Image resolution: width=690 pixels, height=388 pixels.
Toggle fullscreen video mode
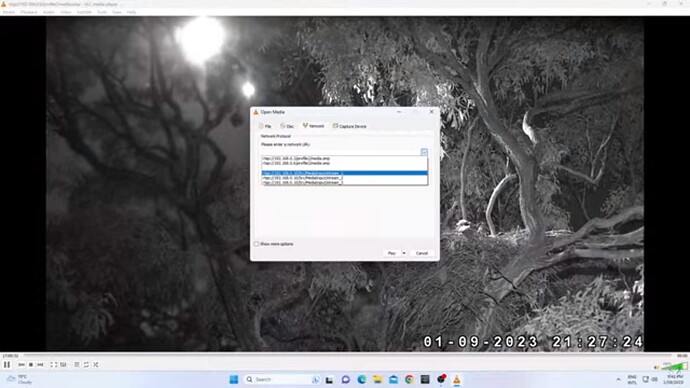click(54, 365)
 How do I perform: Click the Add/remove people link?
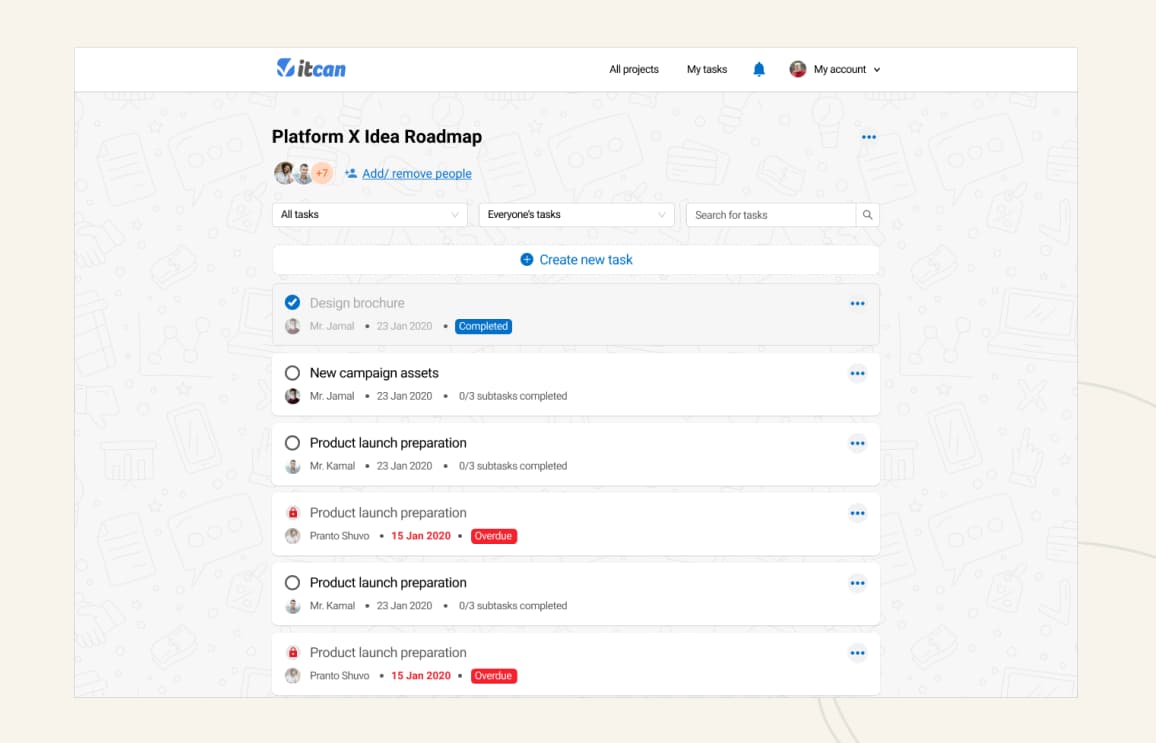click(416, 173)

*Task item:* Your copy should hold only the lines running from the one that contains "Toggle fullscreen video mode" through the final line of the data; transcribe them exactly, both ends included, and leave pictures out.

*Response to this exercise:*
Toggle fullscreen video mode
click(54, 365)
 How do I perform: Click the Add/remove people link?
click(416, 173)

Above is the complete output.